WARUM WIR DAS SO MACHEN


Wir sind stolz auf die OER, die die Studierenden des Sommersemesters konzipiert, produziert und veröffentlicht haben. Zwei Lernszenarien zu Beratung in sozialen Berufen sind entstanden, die durch ein konkretes berufsspezifisches Gespräch führen.

Wenn wir unsere didaktische Arbeit reflektieren, können wir feststellen, dass das Konzept ein fachübergreifendes Seminar im Service Learning Format anzubieten, ein guter Plan war. Das Konzept, das wir im Seminarplan mit Projektphasen und Reflexionssitzungen entwickelt hatten, ist aufgegangen: Die Studierenden haben am konkreten Bedarf des RBB Müritz freie Bildungsressourcen geschaffen, die auch prompt im Unterricht eingesetzt werden.

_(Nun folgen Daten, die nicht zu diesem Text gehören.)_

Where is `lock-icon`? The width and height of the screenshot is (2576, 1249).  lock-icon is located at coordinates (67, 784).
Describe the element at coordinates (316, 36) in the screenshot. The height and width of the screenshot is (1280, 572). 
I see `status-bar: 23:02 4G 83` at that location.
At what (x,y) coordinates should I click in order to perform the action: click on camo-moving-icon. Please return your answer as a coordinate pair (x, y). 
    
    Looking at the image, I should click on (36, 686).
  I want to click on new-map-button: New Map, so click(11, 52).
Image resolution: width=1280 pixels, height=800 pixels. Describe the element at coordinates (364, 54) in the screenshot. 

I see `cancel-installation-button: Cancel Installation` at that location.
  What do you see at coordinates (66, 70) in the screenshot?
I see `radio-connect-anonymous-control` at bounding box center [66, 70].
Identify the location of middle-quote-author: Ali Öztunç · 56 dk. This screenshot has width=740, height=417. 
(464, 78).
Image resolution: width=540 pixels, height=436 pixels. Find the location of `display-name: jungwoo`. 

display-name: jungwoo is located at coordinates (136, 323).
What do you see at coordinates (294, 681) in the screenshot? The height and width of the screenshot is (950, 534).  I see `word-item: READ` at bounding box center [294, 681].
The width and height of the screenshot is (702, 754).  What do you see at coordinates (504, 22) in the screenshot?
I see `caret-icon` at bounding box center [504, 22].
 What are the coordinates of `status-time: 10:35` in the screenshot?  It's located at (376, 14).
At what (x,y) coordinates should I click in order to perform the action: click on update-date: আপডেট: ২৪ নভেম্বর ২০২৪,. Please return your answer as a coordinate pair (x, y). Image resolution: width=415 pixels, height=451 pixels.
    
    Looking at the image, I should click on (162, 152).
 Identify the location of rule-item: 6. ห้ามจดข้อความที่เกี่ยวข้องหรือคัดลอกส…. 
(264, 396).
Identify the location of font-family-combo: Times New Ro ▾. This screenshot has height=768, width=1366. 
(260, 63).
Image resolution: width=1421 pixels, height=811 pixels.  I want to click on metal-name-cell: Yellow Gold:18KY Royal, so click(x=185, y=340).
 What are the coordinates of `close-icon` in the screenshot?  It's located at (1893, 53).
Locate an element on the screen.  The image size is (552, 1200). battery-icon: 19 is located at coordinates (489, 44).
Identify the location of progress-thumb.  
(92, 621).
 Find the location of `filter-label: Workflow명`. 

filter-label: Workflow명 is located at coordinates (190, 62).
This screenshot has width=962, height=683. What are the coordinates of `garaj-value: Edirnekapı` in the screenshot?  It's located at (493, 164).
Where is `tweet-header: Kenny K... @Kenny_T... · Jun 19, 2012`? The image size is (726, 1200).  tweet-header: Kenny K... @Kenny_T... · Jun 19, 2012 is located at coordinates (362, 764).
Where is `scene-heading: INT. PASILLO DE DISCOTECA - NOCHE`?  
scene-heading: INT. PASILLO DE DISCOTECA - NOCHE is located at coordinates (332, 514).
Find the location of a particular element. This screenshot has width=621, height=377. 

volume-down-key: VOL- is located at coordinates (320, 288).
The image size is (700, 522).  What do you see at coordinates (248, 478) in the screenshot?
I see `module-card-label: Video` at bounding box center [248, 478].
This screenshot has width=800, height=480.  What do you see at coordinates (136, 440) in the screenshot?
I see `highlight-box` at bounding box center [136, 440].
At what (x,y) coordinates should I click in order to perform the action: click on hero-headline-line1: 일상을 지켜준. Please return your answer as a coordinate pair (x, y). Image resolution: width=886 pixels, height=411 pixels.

Dabei haben wir alle – die Studierenden, die Berufsschullehrer*innen und die Lehrenden – unsere gewohnten Rollen und Wohlfühlzonen verlassen. Wir waren alle mal Mentor*in, mal Lehrende*r und mal Lernende. Meist haben sich die Lehrenden als moderierend, begleitend, unterstützend, beratend, Rahmen gebend, kontrollierend, reflektierend, steuernd wahrgenommen. Die Berufsschullehrkräfte waren Expert*innen mit Berufserfahrung, Impulsgeber*innen und Reflexionspartner*in mit Blick von außen.


Die Studierenden konnten

  • in kollaborativer Projektarbeit (Hier wollten wir die Studierenden unbedingt Erfahrungen sammeln lassen.)
  • selbstständig und eigenverantwortlich (Das ist unser modus operandi.),
  • mit digitalen Tools (Wir sind ja auch Team DigiLehrbildung.),
  • auf Augenhöhe, (Das passt in unser Mindset.),
  • vertrauensvoll und fair (laut Rückmeldung von den Studierenden),
  • im vorgegeben Zeitplan (Der hat auch funktioniert – Juhu!)

Neues kennenlernen, ausprobieren, aushandeln und umsetzen. Es brauchte aber einen konsequenten Durchsetzer von uns, damit alles planmäßig lief. Als zukünftige Lehrer*innen haben die Studierenden im Sommersemester ganz konkret erfahren, wie digitales Lernen didaktisch funktionieren kann und warum nicht das Tool sondern die Kompetenz zählt.


Sie sind es, die die Schüler*innen von morgen auf eine Berufswelt vorbereiten, die wir aktuell noch gar nicht kennen, deren Anwendungen und Probleme wir im Detail gar nicht abschätzen können und deren zukünftige Relevanz für uns oft noch wenig erkennbar ist. Es gilt also nicht Digitales Lernen zu schulen, sondern dabei zu unterstützen, Neugier und Vorstellungskraft zu entwickeln und zum selbstorganisierten Handeln im Miteinander zu befähigen. Lehrende müssen heute in der Lage sein, aus der Bewertungsrolle zu treten und eigene Fehler zuzulassen, um achtsam mit den Perspektiven und Werten anderer umgehen zu können. Für unser Seminar bedeutet das, im Lernen so viel Freiheit und Eigenverantwortung wie möglich zuzulassen. Es bedeutet auch mal inhaltlich zuzuspitzen, um Zeit für Experimente zu schaffen. Deshalb werden wir den Seminarplan für das Wintersemester 22/23 ordentlich entschlacken.